------ Records provided
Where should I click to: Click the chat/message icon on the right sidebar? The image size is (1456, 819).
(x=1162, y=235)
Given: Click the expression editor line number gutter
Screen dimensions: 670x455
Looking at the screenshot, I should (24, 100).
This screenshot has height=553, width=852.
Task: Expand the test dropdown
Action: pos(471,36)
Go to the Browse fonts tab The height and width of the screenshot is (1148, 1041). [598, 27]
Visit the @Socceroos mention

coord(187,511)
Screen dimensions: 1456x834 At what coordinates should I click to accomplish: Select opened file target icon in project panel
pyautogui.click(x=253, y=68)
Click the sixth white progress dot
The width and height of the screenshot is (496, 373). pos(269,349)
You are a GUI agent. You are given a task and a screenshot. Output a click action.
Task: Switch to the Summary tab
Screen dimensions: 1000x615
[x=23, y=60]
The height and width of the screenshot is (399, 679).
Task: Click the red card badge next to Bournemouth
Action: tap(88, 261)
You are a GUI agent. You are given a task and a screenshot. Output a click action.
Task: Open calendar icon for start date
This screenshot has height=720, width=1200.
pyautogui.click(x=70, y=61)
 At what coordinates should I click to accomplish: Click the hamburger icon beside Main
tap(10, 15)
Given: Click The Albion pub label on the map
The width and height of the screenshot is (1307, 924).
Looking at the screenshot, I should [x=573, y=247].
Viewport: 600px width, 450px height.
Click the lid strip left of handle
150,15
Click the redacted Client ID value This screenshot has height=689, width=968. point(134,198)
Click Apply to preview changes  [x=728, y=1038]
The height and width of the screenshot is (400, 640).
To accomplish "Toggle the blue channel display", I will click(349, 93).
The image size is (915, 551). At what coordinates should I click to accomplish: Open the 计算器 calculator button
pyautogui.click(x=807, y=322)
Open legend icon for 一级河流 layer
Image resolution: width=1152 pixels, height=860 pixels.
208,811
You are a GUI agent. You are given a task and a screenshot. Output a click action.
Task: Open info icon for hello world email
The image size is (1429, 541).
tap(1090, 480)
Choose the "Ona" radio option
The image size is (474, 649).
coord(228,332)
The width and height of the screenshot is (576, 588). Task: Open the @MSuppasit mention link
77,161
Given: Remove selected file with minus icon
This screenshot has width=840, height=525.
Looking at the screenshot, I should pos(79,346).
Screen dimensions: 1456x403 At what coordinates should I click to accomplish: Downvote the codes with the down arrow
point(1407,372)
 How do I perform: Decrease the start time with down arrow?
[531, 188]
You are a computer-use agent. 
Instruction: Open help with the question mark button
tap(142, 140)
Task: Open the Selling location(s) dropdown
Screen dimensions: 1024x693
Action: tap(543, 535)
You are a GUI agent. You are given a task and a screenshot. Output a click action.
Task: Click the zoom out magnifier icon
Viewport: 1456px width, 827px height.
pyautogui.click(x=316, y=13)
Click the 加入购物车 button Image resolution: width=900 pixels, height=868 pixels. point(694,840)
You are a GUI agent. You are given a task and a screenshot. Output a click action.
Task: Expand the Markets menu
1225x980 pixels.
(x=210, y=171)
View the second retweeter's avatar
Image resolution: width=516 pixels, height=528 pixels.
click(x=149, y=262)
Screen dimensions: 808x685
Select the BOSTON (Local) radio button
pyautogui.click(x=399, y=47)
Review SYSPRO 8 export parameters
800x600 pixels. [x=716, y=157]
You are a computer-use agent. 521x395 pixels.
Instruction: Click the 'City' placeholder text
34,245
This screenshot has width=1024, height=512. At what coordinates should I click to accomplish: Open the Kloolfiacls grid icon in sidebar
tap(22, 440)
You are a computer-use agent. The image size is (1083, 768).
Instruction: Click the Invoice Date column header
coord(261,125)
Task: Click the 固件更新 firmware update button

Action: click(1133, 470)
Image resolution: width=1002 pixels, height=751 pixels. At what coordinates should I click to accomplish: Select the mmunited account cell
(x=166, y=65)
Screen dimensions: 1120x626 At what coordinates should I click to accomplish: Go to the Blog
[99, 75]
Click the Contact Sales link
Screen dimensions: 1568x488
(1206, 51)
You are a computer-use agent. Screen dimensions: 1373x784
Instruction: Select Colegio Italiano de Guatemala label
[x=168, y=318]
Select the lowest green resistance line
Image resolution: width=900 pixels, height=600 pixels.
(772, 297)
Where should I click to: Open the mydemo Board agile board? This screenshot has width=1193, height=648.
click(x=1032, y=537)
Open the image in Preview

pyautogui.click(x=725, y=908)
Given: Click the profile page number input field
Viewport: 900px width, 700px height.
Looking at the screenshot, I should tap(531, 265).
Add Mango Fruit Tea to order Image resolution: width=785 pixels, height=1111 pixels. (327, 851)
------------
*Your objective*: Lines with the word "number" in them should be copied from the preceding records.

*Written response*:
Given: Click the expression editor line number gutter
Given: Click the profile page number input field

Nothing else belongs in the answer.